There are great pictures in Zitelli of each of these diagnostic characteristics (too big a file to add to the e-mail).  There are other neurocutaneous syndromes that you need to consider  when presented with a patient with neurologic symptoms, intracranial lesions, cutaneous abnormalities, mental retardation or developmental delay.

CHLA Chief Resident Pearl Jan 2005
CHLA Board Review 2005

Sturge-Weber Syndrome, Port Wine Stain, Kasabach-Merritt, Klippel-Trenaunay-Weber, type-1 (NF-1), tuberous sclerosis)
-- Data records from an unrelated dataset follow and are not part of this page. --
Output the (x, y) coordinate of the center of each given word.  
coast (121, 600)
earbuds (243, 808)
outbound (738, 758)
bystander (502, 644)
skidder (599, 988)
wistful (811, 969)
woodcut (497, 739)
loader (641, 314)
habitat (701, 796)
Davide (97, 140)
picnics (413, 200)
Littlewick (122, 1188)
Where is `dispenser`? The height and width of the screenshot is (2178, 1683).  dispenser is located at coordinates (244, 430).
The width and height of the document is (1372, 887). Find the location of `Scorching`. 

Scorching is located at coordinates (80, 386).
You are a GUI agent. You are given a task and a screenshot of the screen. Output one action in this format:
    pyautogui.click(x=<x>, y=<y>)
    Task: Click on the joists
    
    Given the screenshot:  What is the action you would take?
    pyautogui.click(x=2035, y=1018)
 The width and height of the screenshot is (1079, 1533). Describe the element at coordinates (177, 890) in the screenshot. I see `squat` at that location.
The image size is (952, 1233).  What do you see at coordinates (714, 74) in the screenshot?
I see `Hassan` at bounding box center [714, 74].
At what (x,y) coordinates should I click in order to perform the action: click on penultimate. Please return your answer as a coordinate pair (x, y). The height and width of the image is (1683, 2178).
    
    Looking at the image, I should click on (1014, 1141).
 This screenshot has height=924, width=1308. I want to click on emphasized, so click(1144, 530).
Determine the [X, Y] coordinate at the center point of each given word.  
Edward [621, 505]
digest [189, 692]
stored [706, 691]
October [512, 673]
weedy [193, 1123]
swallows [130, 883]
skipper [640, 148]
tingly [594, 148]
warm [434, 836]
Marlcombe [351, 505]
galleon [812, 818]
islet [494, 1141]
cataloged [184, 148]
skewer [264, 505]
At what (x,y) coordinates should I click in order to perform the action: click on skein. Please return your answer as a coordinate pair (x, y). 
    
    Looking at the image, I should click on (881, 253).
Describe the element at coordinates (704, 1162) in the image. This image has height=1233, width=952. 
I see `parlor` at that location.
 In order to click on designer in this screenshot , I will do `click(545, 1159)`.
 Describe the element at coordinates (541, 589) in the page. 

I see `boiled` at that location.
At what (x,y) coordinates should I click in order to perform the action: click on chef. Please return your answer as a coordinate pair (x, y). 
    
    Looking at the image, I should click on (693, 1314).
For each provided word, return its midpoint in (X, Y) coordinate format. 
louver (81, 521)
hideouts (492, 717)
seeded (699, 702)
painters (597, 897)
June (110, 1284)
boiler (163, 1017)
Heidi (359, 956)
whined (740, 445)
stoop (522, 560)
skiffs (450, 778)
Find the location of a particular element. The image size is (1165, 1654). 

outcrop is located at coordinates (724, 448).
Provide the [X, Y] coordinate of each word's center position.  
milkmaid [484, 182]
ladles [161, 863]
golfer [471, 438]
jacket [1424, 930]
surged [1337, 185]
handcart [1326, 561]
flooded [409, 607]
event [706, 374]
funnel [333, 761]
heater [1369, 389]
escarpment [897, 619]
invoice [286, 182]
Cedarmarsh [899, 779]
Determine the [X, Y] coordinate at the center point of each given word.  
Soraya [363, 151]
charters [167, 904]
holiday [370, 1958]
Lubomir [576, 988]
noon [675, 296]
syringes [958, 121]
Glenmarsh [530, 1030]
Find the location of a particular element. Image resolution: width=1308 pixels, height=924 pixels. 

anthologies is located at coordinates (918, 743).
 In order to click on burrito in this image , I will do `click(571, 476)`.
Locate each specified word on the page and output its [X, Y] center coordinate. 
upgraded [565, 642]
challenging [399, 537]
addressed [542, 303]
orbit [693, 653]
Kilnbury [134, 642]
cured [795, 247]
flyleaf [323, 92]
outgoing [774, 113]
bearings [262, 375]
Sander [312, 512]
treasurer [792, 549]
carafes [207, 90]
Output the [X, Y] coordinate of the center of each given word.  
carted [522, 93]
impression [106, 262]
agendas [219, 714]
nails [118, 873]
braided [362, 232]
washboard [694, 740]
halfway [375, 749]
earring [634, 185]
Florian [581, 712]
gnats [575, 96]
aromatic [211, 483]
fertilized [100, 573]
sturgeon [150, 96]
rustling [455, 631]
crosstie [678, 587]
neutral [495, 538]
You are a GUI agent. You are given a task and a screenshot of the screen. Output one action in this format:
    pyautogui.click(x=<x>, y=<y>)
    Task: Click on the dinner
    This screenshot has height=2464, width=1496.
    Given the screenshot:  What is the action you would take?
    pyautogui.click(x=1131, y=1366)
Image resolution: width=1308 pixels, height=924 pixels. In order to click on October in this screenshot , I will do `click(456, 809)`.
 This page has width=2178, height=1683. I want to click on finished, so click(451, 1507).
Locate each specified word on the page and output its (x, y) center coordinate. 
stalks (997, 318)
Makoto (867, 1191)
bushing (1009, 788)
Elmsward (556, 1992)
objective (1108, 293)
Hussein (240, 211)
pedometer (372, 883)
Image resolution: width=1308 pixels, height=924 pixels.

1. Germline loss-of-function mutations in SPRED1 cause a neurofibromatosis 1-like phenotype. Brems H; Chmara M; Sahbatou M; Denayer E; Taniguchi K; Kato R; Somers R; Messiaen L; De Schepper S; Fryns JP; Cools J; Marynen P; Thomas G; Yoshimura A; Legius E.  Nat Genet. 2007 Sep;39(9):1120-6. Epub 2007 Aug 19. Abstract: We report germline loss-of-function mutations in SPRED1 in a newly identified autosomal dominant human disorder. SPRED1 is a member of the SPROUTY/SPRED family of proteins that act as negative regulators of RAS->RAF interaction and mitogen-activated protein kinase (MAPK) signaling. The clinical features of the reported disorder resemble those of neurofibromatosis type 1 and consist of multiple cafe-au-lait spots, axillary freckling and macrocephaly. Melanocytes from a cafe-au-lait spot showed, in addition to the germline SPRED1 mutation, an acquired somatic mutation in the wild-type SPRED1 allele, indicating that complete SPRED1 inactivation is needed to generate a cafe-au-lait spot in this syndrome. This disorder is yet another member of the recently characterized group of phenotypically overlapping syndromes caused by mutations in the genes encoding key components of the RAS-MAPK pathway. To our knowledge, this is the first report of mutations in the SPRY (SPROUTY)/SPRED family of genes in human disease.